@Pit Schnass
Ja, das ist momentan leider die Realität. Die stellen sich entweder tot, und wenn Sie dann irgendwann antworten, wird man weiter vertröstet.
Es würde mich auch nicht wundern, wenn dann nach Ablauf der genannten Frist wieder ein "Fehler" auftritt.
Ich muß auch immer herzlichst lachen, wenn die momentan damit argumentieren, überlastet zu sein. Angebotserstellung, Newsletterversand und Neubuchungen klappen aber anscheinend einwandfrei.
Es ist ja auch absolut lächerlich, zu behaupten, Rückerstattungen wegen Überlastung nicht tätigen zu können. Wir sprechen immerhin von voll digitalisierten Buchungssystemen. Da wäre es ein Leichtes, Rückerstattungen für alle annullierten Flüge auszuführen. Das wäre mit einer Eingabe in die Datenbank erledigt. Aber das ist nicht gewollt.
Ich kann Dir daher nur raten, denen per Einschreiben mit Rückantwort eine Frist zu setzen. Momentan ist die von der Bundesregierung bevorzugte Gutscheinlösung noch kein EU-Recht, und nur das ist letztendlich maßgebend. Die Betonung liegt dabei auf noch!
Als Tuifly die Aussage, dass die Kosten für alle annullierten Flüge automatisch erstattet würden, von der Webseite genommen hat, war mir persönlich klar, dass da was im Busch ist. Und zufällig sehe ich kurze Zeit später im TV, dass die Bundesregierung über eine Gutscheinlösung nachdenkt. Was für ein Zufall.

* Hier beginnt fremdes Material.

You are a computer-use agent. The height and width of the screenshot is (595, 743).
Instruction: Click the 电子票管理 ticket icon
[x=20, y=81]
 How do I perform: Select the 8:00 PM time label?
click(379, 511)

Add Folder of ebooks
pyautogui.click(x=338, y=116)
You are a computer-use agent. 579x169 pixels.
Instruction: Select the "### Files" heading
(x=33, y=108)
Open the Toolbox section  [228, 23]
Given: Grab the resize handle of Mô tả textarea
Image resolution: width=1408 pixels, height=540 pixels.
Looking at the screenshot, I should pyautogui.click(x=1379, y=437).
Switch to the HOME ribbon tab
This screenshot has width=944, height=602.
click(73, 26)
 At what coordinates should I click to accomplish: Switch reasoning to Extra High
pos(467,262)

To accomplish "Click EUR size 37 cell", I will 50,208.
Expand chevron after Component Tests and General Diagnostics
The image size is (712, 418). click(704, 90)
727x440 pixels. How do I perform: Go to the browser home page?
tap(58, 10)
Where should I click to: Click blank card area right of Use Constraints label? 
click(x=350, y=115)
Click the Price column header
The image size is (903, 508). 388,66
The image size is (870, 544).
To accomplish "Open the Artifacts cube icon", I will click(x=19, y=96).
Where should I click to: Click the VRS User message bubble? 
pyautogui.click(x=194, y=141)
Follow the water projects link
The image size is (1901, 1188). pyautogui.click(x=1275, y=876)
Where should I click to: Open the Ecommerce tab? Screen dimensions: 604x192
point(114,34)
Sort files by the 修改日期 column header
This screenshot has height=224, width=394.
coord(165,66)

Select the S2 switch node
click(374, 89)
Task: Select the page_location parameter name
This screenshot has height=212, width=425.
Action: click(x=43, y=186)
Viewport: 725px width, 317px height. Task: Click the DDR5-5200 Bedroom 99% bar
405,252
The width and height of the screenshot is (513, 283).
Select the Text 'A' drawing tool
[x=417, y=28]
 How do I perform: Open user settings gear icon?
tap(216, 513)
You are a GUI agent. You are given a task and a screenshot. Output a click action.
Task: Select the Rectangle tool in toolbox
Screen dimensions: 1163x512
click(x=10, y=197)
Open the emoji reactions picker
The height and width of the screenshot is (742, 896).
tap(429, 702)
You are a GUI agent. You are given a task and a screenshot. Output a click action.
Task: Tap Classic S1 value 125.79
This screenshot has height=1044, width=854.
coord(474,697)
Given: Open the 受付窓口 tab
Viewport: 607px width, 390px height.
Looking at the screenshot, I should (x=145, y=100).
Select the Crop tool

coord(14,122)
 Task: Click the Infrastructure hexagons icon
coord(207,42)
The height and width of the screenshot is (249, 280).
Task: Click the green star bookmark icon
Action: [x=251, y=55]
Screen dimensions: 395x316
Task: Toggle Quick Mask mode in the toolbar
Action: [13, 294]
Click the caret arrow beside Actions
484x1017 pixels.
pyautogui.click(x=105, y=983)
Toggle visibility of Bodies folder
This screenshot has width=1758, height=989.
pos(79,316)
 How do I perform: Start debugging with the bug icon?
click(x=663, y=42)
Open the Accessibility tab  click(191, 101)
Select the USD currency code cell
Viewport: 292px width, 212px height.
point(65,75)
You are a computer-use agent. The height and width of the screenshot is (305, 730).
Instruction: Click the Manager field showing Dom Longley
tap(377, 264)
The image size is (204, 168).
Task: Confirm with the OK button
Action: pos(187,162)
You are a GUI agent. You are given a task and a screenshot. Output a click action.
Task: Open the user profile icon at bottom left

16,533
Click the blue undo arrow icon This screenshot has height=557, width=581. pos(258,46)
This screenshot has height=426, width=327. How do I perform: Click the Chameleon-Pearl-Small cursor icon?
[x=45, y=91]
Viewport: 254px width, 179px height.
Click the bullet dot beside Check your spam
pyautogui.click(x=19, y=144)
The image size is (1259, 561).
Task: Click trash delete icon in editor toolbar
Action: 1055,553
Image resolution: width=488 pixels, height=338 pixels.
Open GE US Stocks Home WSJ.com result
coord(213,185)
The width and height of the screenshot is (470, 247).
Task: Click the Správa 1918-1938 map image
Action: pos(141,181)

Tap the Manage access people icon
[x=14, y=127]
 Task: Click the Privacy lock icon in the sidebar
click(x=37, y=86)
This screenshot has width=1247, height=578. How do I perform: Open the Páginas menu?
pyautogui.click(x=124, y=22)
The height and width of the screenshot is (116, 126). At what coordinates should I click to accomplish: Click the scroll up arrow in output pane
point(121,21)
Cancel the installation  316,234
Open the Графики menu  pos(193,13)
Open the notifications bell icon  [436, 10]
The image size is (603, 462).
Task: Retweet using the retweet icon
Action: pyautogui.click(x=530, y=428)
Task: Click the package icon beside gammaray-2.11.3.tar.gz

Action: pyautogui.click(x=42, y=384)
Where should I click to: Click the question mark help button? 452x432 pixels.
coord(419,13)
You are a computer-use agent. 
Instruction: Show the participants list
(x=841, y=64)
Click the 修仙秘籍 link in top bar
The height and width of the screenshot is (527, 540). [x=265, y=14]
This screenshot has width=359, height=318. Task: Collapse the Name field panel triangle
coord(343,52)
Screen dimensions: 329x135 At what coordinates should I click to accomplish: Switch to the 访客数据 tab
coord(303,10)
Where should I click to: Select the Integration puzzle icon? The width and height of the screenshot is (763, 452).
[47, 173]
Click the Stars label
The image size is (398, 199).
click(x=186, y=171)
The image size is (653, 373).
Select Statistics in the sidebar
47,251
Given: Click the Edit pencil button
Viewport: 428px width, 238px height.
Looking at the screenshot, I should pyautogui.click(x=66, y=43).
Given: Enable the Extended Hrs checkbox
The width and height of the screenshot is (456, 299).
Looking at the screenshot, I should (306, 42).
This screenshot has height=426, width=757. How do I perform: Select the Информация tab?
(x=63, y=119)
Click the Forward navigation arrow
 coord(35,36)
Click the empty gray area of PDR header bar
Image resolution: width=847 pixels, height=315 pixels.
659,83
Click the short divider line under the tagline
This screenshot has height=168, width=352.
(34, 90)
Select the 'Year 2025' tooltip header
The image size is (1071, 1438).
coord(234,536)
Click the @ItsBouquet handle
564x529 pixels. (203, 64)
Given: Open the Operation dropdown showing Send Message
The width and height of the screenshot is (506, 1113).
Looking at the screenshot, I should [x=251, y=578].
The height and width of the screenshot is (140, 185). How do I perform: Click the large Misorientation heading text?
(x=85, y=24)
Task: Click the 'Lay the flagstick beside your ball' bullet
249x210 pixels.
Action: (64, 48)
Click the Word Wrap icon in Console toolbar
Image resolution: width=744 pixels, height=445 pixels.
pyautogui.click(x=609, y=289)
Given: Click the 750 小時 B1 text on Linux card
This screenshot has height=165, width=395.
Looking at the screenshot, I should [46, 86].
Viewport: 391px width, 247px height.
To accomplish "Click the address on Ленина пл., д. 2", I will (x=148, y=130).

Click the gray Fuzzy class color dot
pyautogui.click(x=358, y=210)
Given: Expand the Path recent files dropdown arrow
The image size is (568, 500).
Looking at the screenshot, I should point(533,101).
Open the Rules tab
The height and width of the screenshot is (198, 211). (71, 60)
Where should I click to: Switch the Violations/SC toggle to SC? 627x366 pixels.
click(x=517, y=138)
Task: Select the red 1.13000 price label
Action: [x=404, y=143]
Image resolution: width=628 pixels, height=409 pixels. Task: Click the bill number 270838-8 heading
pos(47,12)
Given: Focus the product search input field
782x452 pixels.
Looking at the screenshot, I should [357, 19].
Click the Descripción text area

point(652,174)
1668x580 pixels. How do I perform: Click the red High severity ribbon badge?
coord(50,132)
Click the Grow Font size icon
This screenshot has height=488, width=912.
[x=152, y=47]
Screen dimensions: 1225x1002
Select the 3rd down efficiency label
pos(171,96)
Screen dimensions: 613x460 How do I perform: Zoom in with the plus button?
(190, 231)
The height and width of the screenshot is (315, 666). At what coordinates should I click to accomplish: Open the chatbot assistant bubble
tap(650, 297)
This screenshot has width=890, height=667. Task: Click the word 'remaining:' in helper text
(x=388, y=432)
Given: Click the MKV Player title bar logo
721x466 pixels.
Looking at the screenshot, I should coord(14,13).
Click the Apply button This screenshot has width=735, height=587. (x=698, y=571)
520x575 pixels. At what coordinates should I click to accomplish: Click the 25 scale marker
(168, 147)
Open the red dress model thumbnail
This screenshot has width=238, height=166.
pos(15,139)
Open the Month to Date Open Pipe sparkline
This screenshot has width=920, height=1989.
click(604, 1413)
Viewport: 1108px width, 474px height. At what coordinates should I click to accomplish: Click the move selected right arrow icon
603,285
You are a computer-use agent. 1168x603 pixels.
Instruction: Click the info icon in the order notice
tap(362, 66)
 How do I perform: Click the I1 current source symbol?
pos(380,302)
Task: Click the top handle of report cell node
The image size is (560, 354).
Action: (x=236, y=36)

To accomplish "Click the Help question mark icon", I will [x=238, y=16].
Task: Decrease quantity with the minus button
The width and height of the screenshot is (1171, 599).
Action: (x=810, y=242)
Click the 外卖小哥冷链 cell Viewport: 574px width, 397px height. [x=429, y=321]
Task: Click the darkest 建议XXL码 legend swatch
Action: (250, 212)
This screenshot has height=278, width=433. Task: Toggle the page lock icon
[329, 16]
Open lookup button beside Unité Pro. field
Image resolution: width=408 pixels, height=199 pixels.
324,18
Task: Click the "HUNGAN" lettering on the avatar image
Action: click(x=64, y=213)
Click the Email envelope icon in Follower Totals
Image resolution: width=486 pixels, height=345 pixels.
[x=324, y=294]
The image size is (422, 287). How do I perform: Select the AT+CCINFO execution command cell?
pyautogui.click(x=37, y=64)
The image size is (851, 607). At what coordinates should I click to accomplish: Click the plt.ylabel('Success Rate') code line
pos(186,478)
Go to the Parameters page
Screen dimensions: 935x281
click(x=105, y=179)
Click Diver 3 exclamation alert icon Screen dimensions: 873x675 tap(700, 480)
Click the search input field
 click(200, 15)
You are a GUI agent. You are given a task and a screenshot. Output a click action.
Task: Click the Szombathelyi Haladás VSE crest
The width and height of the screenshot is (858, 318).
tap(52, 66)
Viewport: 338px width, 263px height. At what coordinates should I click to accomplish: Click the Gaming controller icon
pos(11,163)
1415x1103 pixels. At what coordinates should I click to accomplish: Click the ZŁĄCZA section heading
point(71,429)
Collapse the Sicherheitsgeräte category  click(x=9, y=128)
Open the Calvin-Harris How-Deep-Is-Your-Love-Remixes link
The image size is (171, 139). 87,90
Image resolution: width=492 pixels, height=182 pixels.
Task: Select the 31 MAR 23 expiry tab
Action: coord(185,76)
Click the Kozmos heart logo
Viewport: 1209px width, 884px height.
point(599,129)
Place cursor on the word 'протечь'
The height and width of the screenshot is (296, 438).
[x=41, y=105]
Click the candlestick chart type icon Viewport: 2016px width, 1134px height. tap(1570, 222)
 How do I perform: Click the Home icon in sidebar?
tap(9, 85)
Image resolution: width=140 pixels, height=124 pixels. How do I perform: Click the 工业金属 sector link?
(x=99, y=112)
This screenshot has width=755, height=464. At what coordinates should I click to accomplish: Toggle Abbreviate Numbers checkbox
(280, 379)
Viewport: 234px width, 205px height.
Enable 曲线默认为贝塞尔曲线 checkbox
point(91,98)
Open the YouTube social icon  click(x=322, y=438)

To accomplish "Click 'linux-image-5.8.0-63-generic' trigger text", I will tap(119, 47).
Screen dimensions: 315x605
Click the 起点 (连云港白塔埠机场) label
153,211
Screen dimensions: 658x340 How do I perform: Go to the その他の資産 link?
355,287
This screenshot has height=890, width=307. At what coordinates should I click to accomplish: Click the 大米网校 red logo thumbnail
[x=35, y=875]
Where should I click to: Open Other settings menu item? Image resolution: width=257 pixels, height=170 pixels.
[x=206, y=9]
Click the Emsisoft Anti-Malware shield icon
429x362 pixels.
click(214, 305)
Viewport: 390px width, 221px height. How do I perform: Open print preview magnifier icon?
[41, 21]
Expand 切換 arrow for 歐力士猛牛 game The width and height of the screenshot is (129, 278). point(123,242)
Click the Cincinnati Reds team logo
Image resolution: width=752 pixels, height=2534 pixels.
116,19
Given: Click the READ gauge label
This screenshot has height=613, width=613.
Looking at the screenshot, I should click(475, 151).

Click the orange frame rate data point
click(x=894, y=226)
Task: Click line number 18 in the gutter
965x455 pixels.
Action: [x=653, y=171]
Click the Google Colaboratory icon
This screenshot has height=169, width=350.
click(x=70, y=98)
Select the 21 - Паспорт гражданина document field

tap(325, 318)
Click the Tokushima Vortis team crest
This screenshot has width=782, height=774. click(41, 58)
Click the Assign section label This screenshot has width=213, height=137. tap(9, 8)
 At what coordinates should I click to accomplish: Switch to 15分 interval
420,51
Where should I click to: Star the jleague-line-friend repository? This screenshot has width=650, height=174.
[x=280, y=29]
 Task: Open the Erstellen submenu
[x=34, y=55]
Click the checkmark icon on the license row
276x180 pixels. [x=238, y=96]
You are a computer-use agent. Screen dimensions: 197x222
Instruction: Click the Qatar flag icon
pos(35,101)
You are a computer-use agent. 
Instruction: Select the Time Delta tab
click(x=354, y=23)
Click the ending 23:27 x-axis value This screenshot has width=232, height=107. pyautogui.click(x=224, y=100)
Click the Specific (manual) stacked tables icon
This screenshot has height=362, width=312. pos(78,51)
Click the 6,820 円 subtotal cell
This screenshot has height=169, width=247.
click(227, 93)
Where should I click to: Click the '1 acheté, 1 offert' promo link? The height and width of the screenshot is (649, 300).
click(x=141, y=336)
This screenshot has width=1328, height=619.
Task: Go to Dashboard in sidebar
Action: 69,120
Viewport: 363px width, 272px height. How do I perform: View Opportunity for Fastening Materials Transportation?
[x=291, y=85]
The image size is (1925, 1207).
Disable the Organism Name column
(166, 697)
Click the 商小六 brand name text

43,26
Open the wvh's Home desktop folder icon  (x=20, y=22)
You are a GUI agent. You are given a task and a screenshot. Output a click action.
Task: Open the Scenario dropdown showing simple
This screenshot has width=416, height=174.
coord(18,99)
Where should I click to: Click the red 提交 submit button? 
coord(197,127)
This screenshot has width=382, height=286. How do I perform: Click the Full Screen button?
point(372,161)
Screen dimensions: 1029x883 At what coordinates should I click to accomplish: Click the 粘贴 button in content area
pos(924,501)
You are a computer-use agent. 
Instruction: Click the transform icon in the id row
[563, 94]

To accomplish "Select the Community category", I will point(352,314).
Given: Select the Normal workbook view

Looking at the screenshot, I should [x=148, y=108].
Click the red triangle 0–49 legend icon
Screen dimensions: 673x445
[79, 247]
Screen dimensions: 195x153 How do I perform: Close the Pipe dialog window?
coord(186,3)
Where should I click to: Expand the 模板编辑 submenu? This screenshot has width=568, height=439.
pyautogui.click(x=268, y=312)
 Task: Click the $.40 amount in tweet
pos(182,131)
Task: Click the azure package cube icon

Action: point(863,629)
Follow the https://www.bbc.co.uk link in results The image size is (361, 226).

Noch was zu den Gutscheinen.
Wer von uns kann wissen, welche Reiseunternehmen demnächst noch existieren werden, und wenn, zu welchen Konditionen und Zeiträumen dann mit Gutschein gebucht werden kann?
Dann gibt es ja noch die Aussage aus Regierungskreisen, dass die Gutscheine angeblich abgesichert seien. Bei wem? Rufe ich dann bei einer Insolvenz von Dingsbumsreisen im Kanzleramt an, um meinen wertlosen Gutschein ersetzt zu bekommen?
Da wird momentan viel Blödsinn erzählt. Und nachher ist, wie üblich, keiner zuständig.